Copy out the following lines word for word, leaving out the pictures.

-- BEGIN --

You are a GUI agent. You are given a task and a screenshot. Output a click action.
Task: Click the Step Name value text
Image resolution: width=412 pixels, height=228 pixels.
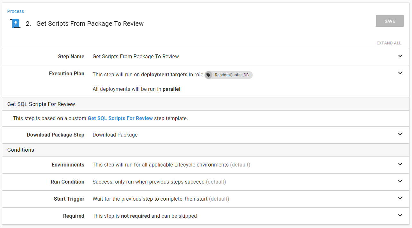click(136, 57)
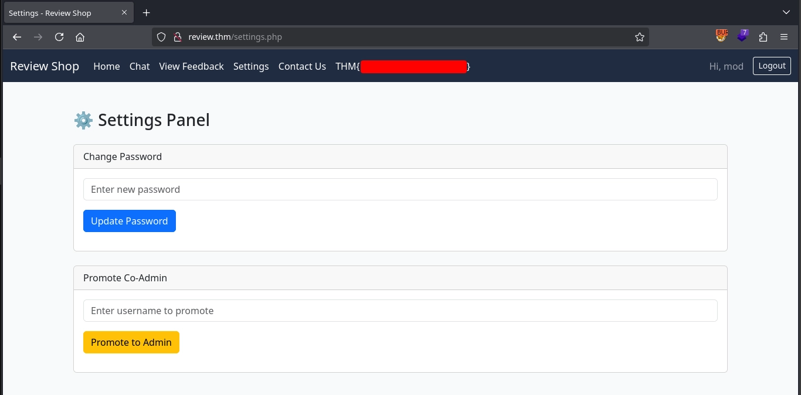The height and width of the screenshot is (395, 801).
Task: Log out using the Logout button
Action: pyautogui.click(x=772, y=66)
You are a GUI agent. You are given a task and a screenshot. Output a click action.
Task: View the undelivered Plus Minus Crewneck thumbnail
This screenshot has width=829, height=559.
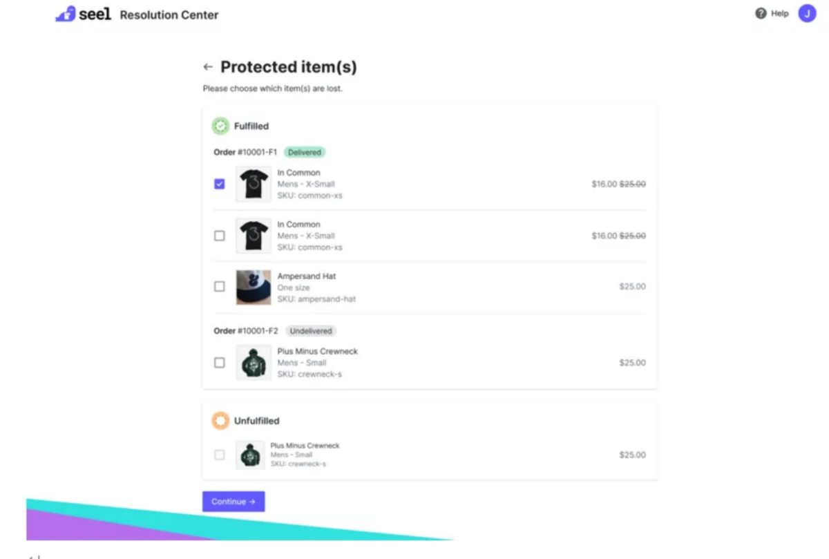253,363
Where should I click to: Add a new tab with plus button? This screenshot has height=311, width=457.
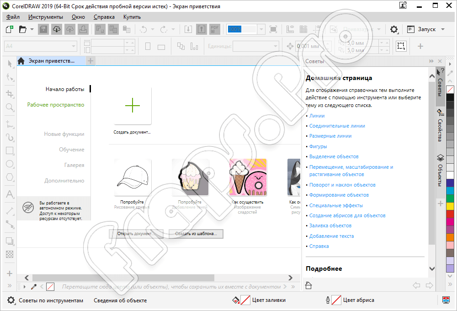[x=90, y=61]

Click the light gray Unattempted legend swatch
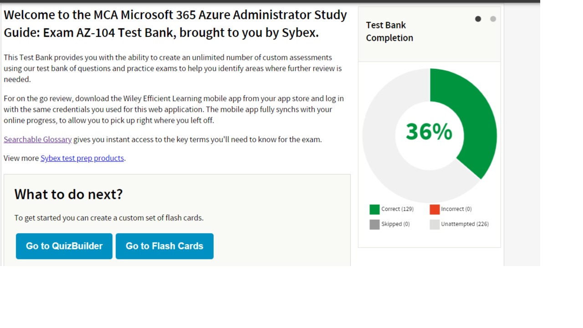pos(435,225)
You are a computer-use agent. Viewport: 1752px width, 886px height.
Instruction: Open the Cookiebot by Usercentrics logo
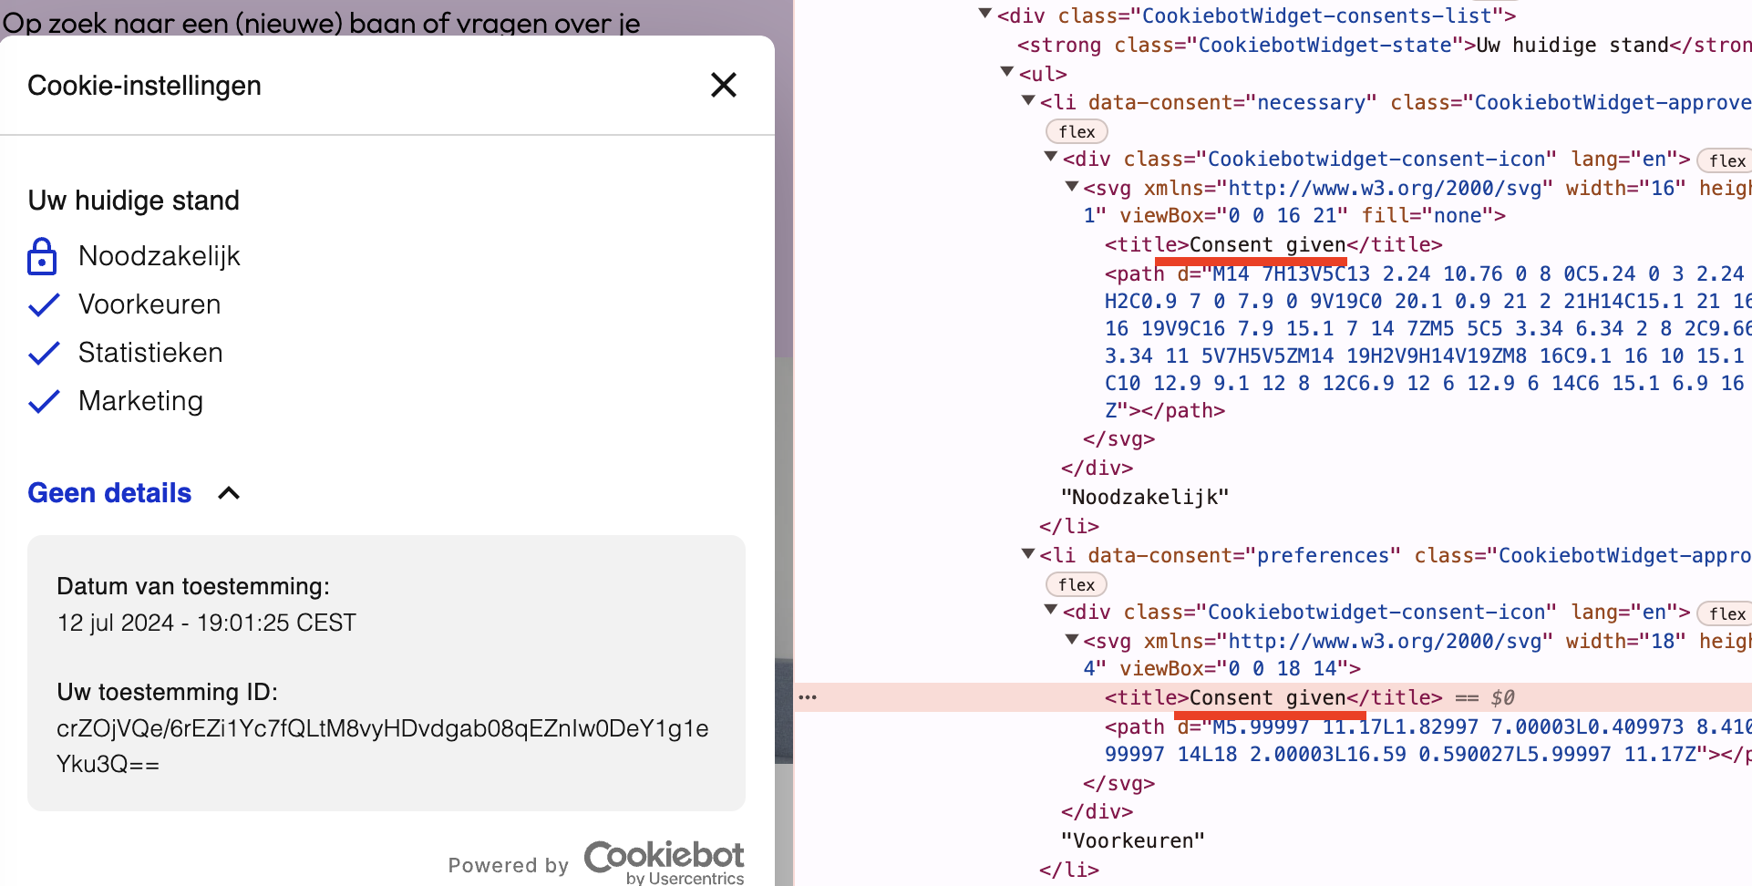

-- END --

→ Written answer:
You are a GUI agent. You are given a task and a screenshot. Output a click action.
Task: Click the Step Name value text
Image resolution: width=412 pixels, height=228 pixels.
click(136, 57)
The height and width of the screenshot is (395, 801).
Task: Log out using the Logout button
Action: pyautogui.click(x=772, y=66)
You are a GUI agent. You are given a task and a screenshot. Output a click action.
Task: View the undelivered Plus Minus Crewneck thumbnail
This screenshot has width=829, height=559.
253,363
Where should I click to: Add a new tab with plus button? This screenshot has height=311, width=457.
[x=90, y=61]

Click the light gray Unattempted legend swatch
pos(435,225)
You are a computer-use agent. Viewport: 1752px width, 886px height.
Instruction: Open the Cookiebot by Usercentrics logo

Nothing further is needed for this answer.